### WRITTEN PROBLEM
Copy out the data below line for line, with no changes.

___ ROWS

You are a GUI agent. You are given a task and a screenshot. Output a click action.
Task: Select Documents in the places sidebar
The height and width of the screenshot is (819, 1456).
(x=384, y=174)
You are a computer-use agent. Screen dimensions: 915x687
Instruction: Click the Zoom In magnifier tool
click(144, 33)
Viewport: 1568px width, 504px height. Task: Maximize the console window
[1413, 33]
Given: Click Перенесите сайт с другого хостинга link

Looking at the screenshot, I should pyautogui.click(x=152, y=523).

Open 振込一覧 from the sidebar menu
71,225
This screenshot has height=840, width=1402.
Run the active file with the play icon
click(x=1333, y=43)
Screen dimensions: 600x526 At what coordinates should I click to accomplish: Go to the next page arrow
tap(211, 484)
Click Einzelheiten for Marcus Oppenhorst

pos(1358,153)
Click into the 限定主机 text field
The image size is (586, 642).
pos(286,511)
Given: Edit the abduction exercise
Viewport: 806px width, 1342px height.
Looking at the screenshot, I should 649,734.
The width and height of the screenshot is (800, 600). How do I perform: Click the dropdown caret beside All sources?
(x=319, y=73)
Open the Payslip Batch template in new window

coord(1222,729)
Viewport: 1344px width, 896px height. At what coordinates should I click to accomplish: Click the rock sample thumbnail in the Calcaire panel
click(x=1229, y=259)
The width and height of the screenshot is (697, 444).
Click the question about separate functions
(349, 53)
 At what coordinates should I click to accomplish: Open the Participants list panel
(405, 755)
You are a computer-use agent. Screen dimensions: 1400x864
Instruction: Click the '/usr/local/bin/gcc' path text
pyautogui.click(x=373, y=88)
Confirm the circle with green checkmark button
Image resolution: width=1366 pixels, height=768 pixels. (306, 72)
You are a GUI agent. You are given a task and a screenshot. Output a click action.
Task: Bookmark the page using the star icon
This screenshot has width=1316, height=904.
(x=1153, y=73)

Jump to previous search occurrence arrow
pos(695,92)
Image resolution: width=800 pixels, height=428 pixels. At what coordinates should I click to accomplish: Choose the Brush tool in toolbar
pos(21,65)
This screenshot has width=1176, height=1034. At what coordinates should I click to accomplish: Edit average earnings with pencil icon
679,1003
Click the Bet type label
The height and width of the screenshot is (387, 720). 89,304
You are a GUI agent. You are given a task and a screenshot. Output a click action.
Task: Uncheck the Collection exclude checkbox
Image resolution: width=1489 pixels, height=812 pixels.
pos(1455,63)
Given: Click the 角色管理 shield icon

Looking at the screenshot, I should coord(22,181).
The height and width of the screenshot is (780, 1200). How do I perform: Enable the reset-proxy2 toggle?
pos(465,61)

______

### RESULT
You are a GUI agent. You are given a task and a screenshot. Output a click action.
Task: Select Documents in the places sidebar
The height and width of the screenshot is (819, 1456).
(x=384, y=174)
You are a computer-use agent. Screen dimensions: 915x687
Instruction: Click the Zoom In magnifier tool
click(144, 33)
Viewport: 1568px width, 504px height. Task: Maximize the console window
[1413, 33]
Given: Click Перенесите сайт с другого хостинга link

Looking at the screenshot, I should pyautogui.click(x=152, y=523).

Open 振込一覧 from the sidebar menu
71,225
This screenshot has height=840, width=1402.
Run the active file with the play icon
click(x=1333, y=43)
Screen dimensions: 600x526 At what coordinates should I click to accomplish: Go to the next page arrow
tap(211, 484)
Click Einzelheiten for Marcus Oppenhorst

pos(1358,153)
Click into the 限定主机 text field
The image size is (586, 642).
pos(286,511)
Given: Edit the abduction exercise
Viewport: 806px width, 1342px height.
Looking at the screenshot, I should 649,734.
The width and height of the screenshot is (800, 600). How do I perform: Click the dropdown caret beside All sources?
(x=319, y=73)
Open the Payslip Batch template in new window

coord(1222,729)
Viewport: 1344px width, 896px height. At what coordinates should I click to accomplish: Click the rock sample thumbnail in the Calcaire panel
click(x=1229, y=259)
The width and height of the screenshot is (697, 444).
Click the question about separate functions
(349, 53)
 At what coordinates should I click to accomplish: Open the Participants list panel
(405, 755)
You are a computer-use agent. Screen dimensions: 1400x864
Instruction: Click the '/usr/local/bin/gcc' path text
pyautogui.click(x=373, y=88)
Confirm the circle with green checkmark button
Image resolution: width=1366 pixels, height=768 pixels. (306, 72)
You are a GUI agent. You are given a task and a screenshot. Output a click action.
Task: Bookmark the page using the star icon
This screenshot has width=1316, height=904.
(x=1153, y=73)

Jump to previous search occurrence arrow
pos(695,92)
Image resolution: width=800 pixels, height=428 pixels. At what coordinates should I click to accomplish: Choose the Brush tool in toolbar
pos(21,65)
This screenshot has width=1176, height=1034. At what coordinates should I click to accomplish: Edit average earnings with pencil icon
679,1003
Click the Bet type label
The height and width of the screenshot is (387, 720). 89,304
You are a GUI agent. You are given a task and a screenshot. Output a click action.
Task: Uncheck the Collection exclude checkbox
Image resolution: width=1489 pixels, height=812 pixels.
pos(1455,63)
Given: Click the 角色管理 shield icon

Looking at the screenshot, I should coord(22,181).
The height and width of the screenshot is (780, 1200). How do I perform: Enable the reset-proxy2 toggle?
pos(465,61)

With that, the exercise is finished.